Singer's arguments are powerful and clear. In the field of applied ethics, there are few works as compelling as Practical Ethics—regardless of whether one is a consequentialist or not. I highly recommend this book to anyone interested in challenging their ethical notions and digging deep into the most difficult moral issues of our time. ( )
  drbrand | Jun 8, 2020 |
A careful and systematic layman's treatment of of the study of ethics primarily centered on actual cases - hence the "practical" in the title. Singer's approach is essentially to introduce the reader to the fundamental questions of philosophical ethics by considering "obvious" answers to basic questions, and seeing how those obvious answers fare when confronted with difficult situations pulled from real life.
This is perhaps a slightly unfair approach - the legal maxim holding that "hard cases make bad law" comes to mind - but it does force the reader to confront some non-obvious difficulties in those obvious answers.

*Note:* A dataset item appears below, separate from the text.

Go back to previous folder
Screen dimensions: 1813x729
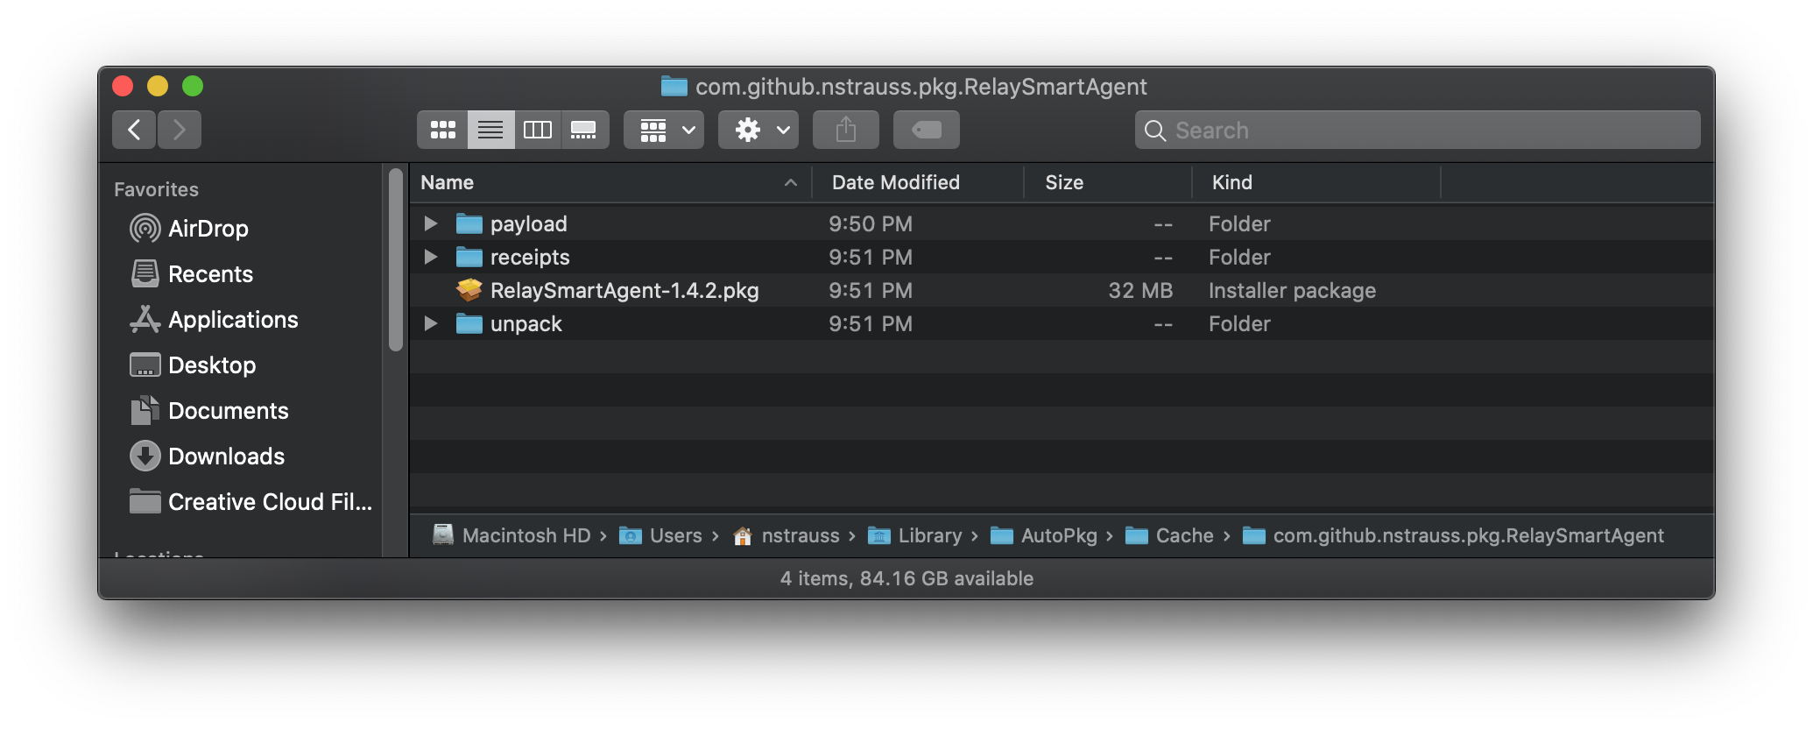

If I have a complaint with the book, it's that Singer often seems to take his conclusions as definitive, or to present them as definitive, when it seems clear that the reader still has some work to do in validating his steps, and even some room to disagree with the author.
However, the treatment of the subject is a good one, and the reader will find much to argue with here, and will likely have their mind changed a time or two. All in all, a good introduction to the subject, and the references and notes will lead the interested reader much deeper in if they choose to go there. ( )
1 vote kiparsky | May 3, 2014 |
Ethics as applied to difficult and controversial social questions from a secular, preference utilitarian perspective that "promotes actions that fulfill the interests (preferences) of those beings involved. The beings may be rational, that is to say, their interests may be carefully selected based on future projections, but this is not compulsory; here, the definition of party extends to all sentient beings" (Wikipedia). ( )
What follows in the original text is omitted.